PASSAGE PROVIDED:
Segment Open
TrunkSpace: In terms of just the music side of what you do, there’s so much passion in your voice talking about it both from the live performance perspective and in the creation of it. What kept you away from the full band experience for so long and what brought you back?
Andrew W.K.: Well, partying. Partying took me away and partying brought me back. I guess that’s sort of like what Homer Simpson said about beer, but it also works for just partying in general. I mean, life in general. Life took me away, life brought me back. It wasn’t a lot of decision making formally, for better or worse. There wasn’t a choice. Also, it should be said out of respect for my band members that we never stopped playing. We were playing festivals, we were playing one offs, we were very active. I was touring in all different kinds of capacities as well, so there was no shortage of activity. But I guess for me or for this operation, there does have to be at some point, some kind of formal declarative effort that we’re going to do this or we’ll just continue on doing whatever. I’m very fortunate and very lucky, and don’t take it for granted at all, there were so many opportunities that I didn’t need to plan out anything, something would just happen. Oftentimes, the things that would happen or the opportunities that would be offered to me, were more exciting or interesting than an opportunity I would even dream up to pursue.

The last time I tried, for example, to record a new album, which I’ve been trying to do, really. It wasn’t for lack of trying, I’ve been trying to record a new album for the last, well, for this whole time, the last 10 years. It takes a very long time for me to record primarily just because I record alone and it’s more of assembling… building a house by yourself or something. It takes months versus a couple weeks or so. This last one actually took a year and the last time we tried to plan it out, it was in 2013 and that had been after many other attempts at clearing out the time and each time, something really exciting came up that I didn’t feel like I could miss. In 2013, I remember being on tour, specifically, I was on a solo tour, and I said, “Okay, when this tour is done, that’s it, I’m going to carve out the next three months. Even if we can’t get the whole album done, at least it’ll be underway, it’ll officially be happening.”

I have had these songs and parts floating around and in various stages of completion for years, since 2005 or 2006. I remember this moment, it was in San Antonio, Texas I believe, and I got a call from my manager. He said, “Well, I guess we won’t be able to record the album for those three months.” I said, “Why? What are you talking about? We made an agreement, a promise to ourselves that we were going to turn down any offer.” He said, “Well, you just got offered an opening heavy metal DJ slot for the Black Sabbath North American tour.”
Segment Closed
MATERIAL SUPPLIED:
Segment Open
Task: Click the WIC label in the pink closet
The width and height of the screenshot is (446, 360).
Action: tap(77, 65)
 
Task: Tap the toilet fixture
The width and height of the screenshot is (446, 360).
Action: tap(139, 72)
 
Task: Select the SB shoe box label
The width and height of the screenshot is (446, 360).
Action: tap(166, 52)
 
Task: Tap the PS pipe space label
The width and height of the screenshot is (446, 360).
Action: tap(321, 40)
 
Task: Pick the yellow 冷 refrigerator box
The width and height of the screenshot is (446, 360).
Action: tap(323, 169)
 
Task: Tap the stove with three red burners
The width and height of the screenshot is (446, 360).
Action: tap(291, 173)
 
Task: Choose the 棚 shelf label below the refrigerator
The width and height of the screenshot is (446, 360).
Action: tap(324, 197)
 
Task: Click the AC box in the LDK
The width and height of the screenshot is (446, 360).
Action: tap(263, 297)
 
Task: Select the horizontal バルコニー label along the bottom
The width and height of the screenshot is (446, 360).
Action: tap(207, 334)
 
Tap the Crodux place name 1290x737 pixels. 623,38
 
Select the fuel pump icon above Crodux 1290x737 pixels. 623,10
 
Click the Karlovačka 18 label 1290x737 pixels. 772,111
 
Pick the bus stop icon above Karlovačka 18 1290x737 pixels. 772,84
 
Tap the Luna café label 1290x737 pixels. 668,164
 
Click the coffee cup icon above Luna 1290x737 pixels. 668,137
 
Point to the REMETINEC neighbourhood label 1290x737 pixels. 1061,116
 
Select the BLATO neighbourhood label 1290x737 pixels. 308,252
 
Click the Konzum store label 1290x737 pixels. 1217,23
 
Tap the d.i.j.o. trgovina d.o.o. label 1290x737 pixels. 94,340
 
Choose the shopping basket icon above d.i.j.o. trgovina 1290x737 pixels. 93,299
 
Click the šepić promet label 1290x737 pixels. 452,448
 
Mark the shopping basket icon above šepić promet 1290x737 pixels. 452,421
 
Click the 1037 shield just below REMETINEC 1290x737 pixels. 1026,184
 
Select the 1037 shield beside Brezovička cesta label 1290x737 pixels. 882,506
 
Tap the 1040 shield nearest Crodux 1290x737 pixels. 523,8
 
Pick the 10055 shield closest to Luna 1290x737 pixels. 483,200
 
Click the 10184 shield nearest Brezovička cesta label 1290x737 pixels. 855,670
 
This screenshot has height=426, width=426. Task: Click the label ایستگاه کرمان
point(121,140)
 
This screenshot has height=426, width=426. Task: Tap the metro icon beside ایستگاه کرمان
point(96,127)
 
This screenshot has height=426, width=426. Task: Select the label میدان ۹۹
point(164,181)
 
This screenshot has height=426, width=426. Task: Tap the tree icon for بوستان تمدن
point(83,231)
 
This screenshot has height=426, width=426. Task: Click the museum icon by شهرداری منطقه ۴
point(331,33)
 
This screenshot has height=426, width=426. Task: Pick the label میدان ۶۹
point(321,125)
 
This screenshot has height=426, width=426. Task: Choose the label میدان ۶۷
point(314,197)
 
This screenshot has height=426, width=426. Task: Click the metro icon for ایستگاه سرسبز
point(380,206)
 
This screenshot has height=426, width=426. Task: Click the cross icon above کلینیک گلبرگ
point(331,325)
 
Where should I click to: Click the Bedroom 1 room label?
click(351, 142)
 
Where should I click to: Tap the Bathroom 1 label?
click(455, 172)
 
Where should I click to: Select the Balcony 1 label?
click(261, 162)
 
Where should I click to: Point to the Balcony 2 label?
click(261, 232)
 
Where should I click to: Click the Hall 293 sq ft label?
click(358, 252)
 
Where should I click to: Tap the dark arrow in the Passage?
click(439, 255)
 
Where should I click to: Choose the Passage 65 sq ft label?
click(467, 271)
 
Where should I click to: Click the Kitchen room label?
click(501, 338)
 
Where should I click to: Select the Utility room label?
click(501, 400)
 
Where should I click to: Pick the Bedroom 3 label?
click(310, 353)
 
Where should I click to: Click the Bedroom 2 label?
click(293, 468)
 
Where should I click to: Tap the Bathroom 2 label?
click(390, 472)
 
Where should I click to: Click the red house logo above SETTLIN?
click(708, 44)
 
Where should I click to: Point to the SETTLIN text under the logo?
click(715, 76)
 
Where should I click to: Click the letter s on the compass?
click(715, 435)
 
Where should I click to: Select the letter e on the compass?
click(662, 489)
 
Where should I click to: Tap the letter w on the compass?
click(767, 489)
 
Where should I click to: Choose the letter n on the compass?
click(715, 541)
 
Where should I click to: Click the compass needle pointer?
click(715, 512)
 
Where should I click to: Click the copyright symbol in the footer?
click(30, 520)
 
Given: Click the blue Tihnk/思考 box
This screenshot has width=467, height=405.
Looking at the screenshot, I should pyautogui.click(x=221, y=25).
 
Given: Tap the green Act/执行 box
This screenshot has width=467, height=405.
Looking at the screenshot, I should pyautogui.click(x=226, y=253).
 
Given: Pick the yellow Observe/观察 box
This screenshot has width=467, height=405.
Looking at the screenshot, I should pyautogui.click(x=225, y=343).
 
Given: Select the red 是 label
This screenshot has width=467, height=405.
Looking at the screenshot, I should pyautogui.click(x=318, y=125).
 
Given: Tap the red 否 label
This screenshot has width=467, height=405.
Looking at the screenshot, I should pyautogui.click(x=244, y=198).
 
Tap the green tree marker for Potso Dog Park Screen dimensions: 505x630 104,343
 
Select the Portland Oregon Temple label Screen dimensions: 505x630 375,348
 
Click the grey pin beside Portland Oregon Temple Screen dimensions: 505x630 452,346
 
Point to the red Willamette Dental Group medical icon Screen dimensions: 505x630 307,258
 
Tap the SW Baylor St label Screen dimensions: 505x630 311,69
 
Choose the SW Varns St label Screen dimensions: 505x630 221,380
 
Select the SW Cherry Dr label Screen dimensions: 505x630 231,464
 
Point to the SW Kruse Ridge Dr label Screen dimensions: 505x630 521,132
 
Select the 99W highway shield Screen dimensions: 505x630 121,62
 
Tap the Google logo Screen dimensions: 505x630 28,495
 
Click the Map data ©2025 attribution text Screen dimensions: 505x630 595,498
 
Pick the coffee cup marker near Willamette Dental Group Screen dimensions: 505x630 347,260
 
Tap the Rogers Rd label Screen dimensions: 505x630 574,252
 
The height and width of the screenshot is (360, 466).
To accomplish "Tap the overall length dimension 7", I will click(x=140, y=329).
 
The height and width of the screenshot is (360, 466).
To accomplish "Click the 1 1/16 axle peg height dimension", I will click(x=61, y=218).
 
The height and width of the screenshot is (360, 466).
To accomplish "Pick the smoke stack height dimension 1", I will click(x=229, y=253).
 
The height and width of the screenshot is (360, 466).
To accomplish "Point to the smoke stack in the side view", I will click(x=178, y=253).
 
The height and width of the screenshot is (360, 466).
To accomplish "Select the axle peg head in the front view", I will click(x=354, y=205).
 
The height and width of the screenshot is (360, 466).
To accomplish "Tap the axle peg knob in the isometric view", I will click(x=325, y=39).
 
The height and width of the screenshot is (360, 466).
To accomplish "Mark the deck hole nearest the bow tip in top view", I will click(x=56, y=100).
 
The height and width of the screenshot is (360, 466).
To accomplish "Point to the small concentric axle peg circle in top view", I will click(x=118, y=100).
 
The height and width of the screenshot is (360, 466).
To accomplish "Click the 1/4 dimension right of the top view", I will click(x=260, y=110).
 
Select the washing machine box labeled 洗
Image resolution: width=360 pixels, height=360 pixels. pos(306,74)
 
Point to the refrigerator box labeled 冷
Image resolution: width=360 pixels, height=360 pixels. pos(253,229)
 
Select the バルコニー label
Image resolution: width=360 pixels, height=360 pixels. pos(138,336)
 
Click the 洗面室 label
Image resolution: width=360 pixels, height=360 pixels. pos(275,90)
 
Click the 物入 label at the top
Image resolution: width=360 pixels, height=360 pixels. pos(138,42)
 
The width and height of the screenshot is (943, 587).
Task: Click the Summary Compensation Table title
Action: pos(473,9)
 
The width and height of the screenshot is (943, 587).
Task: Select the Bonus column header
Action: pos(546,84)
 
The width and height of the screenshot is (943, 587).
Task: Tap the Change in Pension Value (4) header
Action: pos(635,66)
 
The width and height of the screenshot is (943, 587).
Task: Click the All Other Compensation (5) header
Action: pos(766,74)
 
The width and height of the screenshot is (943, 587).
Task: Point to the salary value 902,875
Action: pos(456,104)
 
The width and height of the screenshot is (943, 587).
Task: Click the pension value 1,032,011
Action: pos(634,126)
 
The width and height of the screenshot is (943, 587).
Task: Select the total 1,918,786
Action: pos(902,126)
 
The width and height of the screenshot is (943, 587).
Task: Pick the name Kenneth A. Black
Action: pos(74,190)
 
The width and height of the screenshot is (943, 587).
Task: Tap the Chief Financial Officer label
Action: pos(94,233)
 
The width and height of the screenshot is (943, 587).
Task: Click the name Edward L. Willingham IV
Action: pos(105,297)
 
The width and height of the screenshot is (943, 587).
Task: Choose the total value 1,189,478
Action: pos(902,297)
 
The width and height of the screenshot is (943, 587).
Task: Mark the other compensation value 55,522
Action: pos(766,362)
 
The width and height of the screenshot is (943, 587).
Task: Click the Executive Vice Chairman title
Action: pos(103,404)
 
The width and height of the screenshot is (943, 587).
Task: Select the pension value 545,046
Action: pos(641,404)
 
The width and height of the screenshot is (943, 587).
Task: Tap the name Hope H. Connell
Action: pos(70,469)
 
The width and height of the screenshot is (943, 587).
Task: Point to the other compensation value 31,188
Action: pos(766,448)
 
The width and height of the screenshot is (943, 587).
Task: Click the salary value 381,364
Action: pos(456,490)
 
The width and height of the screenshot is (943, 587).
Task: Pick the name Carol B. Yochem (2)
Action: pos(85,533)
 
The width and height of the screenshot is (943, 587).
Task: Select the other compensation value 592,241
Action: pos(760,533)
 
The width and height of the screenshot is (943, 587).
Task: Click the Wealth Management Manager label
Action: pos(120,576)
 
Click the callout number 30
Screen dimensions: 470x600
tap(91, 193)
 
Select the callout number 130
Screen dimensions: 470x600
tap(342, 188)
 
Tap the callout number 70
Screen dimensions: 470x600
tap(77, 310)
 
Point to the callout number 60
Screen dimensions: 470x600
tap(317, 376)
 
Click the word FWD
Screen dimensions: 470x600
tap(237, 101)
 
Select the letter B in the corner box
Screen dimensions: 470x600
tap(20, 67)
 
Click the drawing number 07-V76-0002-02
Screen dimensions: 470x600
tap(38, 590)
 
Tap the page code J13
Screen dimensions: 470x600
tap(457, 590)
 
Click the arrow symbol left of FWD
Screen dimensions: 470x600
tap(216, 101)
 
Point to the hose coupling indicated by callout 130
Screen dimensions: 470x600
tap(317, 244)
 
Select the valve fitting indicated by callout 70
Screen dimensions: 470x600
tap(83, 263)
Segment Closed
Copy the interview from "TrunkSpace: In terms" to "brought you back?", substituting "excitement" for "passion". The items are not used at all.

EXERCISE RESPONSE:
TrunkSpace: In terms of just the music side of what you do, there’s so much excitement in your voice talking about it both from the live performance perspective and in the creation of it. What kept you away from the full band experience for so long and what brought you back?